Canadian holdings took up 0.2 percent of the overall portfolio, foreign holdings 22.8 percent and emerging markets 3.7 percent. Foreign private equity holdings grew the most year over year, having taken up 21.1 percent as of March 30, 2020.

In 2018, CPPIB private equity head Shane Feeney told Buyouts about the pension’s decision to integrate the fund’s direct investments, fund investments, secondaries and Asia investments onto one platform.

“We need to see as many attractive opportunities as we can, as much deal flow coming through the funnel as possible, to scale assets with the best risk-adjusted returns across products and geographies,” Feeney said.

At the time, the private equity portfolio was valued at C$80.3 billion ($66.6 billion). As of March 31, 2021, that had increased to C$132.9 billion ($110.3 billion). It now takes up over a quarter of the fund’s total allocation, or 26.7 percent.

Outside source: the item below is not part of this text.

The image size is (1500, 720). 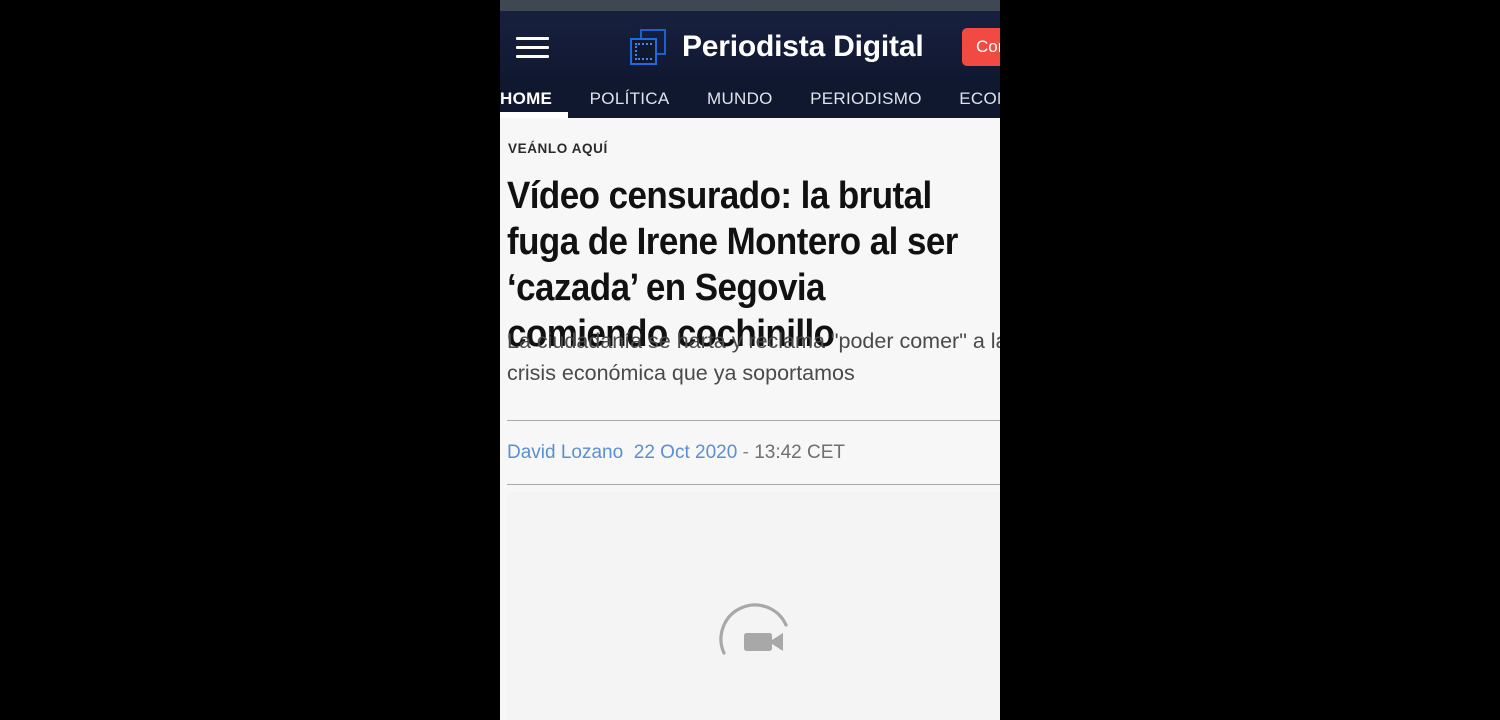 What do you see at coordinates (754, 629) in the screenshot?
I see `loading-arc-spinner-icon` at bounding box center [754, 629].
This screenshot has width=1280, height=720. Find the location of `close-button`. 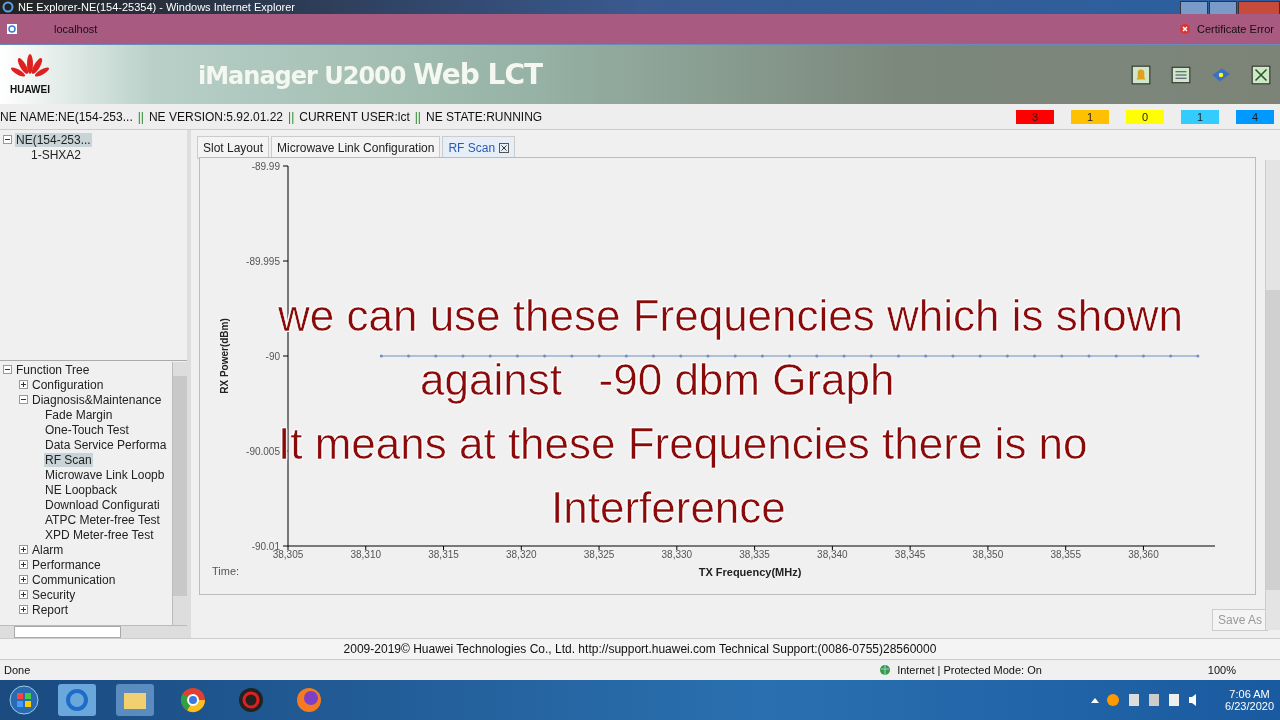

The fund’s investment highlights from 2020-2021 show a focus on the pension’s venerable “Canadian model” of direct investments being handled by in-house staff. These included a $300 million investment in Virtusa Corporation alongside Barings Private Equity Asia and a $160 million commitment to invest in CITIC aiBank, an internet-focused consumer finance bank in China.

One major fund commitment was $750 million to Silver Lake‘s most recent flagship fund, which will focus on large growth investments in technology, media and telecommunications. That fund closed at $20 billion amid a tech fundraising bonanza.

As Buyouts reported, CPPIB also shopped around a $1 billion to $2 billion portfolio on the secondaries market, and affiliate title Secondaries Investor reported in October the sale had closed at over $2.5 billion. The fund was also involved in a secondaries process led by Canadian firm Georgian Partners, Buyouts reported.

The fund just saw a massive leadership upheaval, with chief executive officer Mark Machin abruptly resigning after it was revealed he had traveled to the United Arab Emirates to receive a covid-19 vaccination. He was replaced by John Graham.

The fund’s value as of March 31, 2021 was C$497 billion ($412.34 billion) and its overall return was 20.4 percent for the year.